VZV transmission is difficult to prevent because the infection is contagious for 24–48?hr before the rash appears. Infection control practices, including caring for infected patients in isolation rooms with filtered air systems, are essential. All health care workers should have documented VZV immunization or immunity. Susceptible health care workers who have had a close exposure to VZV should not care for high-risk patients during the incubation period.
Varicella is a vaccine-preventable disease. Live virus vaccine is recommended for routine administration in children at 12–18 mo of age. Older children, adolescents and adults without a history of VZV infection should also be immunized. Children 12 mo to 12 yr receive a single vaccine dose; adolescents and adults require 2 vaccine doses, a minimum of 4 wk apart. Live virus vaccine is contraindicated in children with cell-mediated immune deficiencies, although the vaccine may be administered to children with acute lymphoblastic leukemia who are in remission and who meet enrollment criteria under a research protocol, and the vaccine may also be considered for HIV-infected children with CD4% greater than 25%. Both these groups receive 2 doses of vaccine, 3 months apart. Administration of varicella vaccine within 4 wk of MMR vaccine has been associated with a higher risk of breakthrough disease; therefore, it is recommended that the vaccines either be administered simultaneously at different sites or be given at least 4 weeks apart. Vaccine virus establishes latent infection; however, the risk of developing subsequent herpes zoster is lower after vaccine than after natural VZV infection among immunocompromised children. Post-licensure data also suggest the same trend in healthy vaccinees. Post-licensure effectiveness
studies and ongoing studies of the persistence of immunity after vaccination, however, may ultimately demonstrate a need for children to receive a booster dose of vaccine.
Varicella-zoster immune globulin (VZIG) postexposure prophylaxis is recommended for immunocompromised children, pregnant women, and newborns exposed to maternal varicella. VZIG is distributed by FFF Enterprises, California. The dosage is 1 vial (125 units) for each 10?kg increment (maximum: 625 units) given intramuscularly as soon as possible but within 96?hr after exposure.

■ **Entries provided**
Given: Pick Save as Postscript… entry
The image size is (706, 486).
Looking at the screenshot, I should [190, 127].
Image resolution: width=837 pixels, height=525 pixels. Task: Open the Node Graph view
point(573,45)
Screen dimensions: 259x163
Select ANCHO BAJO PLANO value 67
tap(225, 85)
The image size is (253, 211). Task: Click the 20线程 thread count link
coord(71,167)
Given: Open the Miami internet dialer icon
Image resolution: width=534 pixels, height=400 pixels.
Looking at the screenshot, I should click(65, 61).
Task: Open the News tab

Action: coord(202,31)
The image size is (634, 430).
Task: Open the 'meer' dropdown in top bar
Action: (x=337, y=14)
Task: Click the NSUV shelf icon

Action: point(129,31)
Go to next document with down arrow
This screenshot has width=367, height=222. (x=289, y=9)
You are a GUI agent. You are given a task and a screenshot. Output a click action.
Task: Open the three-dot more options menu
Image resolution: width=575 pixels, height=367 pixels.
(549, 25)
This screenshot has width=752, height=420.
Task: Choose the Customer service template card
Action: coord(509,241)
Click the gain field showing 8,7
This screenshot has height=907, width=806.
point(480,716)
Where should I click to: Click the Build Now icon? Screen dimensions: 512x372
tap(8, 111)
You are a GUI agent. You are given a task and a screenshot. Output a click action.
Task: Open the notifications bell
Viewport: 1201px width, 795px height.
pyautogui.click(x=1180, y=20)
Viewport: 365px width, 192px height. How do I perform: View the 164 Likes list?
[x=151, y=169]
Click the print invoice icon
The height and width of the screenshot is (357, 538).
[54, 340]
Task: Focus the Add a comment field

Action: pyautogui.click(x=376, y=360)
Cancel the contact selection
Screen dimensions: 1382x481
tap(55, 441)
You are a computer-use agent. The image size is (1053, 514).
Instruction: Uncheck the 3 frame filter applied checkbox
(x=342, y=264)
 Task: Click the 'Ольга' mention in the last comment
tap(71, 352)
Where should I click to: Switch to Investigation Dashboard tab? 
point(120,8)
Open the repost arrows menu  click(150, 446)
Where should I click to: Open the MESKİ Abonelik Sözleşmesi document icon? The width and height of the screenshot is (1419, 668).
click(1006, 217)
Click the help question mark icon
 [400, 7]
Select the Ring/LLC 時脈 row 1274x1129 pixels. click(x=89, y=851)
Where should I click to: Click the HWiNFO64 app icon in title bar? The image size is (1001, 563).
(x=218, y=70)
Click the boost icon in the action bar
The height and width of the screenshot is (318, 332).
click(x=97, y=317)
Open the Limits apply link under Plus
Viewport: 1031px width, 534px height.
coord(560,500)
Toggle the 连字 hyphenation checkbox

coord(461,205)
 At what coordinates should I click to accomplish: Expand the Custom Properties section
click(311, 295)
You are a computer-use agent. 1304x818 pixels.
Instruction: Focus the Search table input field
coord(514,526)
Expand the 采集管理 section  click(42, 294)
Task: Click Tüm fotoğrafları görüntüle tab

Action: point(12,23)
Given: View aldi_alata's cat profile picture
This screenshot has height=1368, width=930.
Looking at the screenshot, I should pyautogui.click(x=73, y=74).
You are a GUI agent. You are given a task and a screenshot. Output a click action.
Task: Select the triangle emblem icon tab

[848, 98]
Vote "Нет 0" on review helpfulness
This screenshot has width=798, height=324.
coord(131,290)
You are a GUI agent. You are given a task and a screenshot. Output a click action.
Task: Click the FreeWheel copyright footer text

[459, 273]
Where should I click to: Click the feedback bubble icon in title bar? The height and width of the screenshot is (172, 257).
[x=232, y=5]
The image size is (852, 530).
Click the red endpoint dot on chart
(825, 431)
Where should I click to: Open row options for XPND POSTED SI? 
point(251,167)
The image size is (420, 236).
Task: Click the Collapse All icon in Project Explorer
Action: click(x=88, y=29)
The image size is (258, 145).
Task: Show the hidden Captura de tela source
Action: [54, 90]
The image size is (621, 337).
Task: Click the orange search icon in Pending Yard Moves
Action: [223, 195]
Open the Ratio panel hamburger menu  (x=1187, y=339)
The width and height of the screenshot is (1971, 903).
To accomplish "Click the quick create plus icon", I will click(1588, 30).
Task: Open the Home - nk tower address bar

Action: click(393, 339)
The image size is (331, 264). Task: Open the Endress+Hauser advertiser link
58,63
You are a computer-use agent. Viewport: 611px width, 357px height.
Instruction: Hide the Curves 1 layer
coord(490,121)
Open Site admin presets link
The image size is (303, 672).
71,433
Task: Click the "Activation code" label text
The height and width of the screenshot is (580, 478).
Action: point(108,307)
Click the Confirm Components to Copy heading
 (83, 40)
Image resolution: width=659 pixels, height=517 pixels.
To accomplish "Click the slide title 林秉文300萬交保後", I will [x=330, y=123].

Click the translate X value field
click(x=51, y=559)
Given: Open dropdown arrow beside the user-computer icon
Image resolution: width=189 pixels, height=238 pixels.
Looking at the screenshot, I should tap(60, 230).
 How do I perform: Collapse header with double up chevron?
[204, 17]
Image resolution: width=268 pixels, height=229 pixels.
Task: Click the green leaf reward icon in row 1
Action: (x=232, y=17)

■ **Requirement A**
Extract the part of the varicella text between "Varicella-zoster immune globulin" and "96?hr after exposure.", inclusive.
■ **Requirement B**
According to the varicella text, which groups should receive varicella-zoster immune globulin after exposure?
■ **Requirement C**
Carry on the varicella text after its final sentence.
The listing isn't needed for any of the work here.

■ **Task answer A**
Varicella-zoster immune globulin (VZIG) postexposure prophylaxis is recommended for immunocompromised children, pregnant women, and newborns exposed to maternal varicella. VZIG is distributed by FFF Enterprises, California. The dosage is 1 vial (125 units) for each 10?kg increment (maximum: 625 units) given intramuscularly as soon as possible but within 96?hr after exposure.

■ **Task answer B**
- Immunocompromised children
- Pregnant women
- Newborns exposed to maternal varicella

■ **Task answer C**
Newborns whose mothers develop varicella 5 days before to 2 days after delivery should receive one vial of VZIG. Adults should be tested for VZV IgG antibodies before VZIG administration because many adults with no clinical history of varicella are immune. VZIG prophylaxis may ameliorate disease but does not eliminate the possibility of progressive disease; patients should be monitored and treated with acyclovir if necessary. Immunocompromised patients who have received high-dose intravenous immune globulin (100–400?mg/kg) for other indications within 2–3 wk before the exposure can be expected to have serum antibodies to VZV.
Close contact between a susceptible high-risk patient and a patient with herpes zoster is also an indication for VZIG prophylaxis. Passive antibody administration or treatment does not reduce the risk of herpes zoster or alter the clinical course of varicella or herpes zoster when given after the onset of symptoms.
Vaccine given to normal children within 3–5 days exposure is effective in preventing or modifying varicella, especially in a household setting where exposure is very likely to result in infection. Varicella vaccine is now recommended for postexposure use, for outbreak control. Oral acyclovir administered late in the incubation period may modify subsequent varicella in the normal child. However, its use in this manner is not recommended until it can be further evaluated.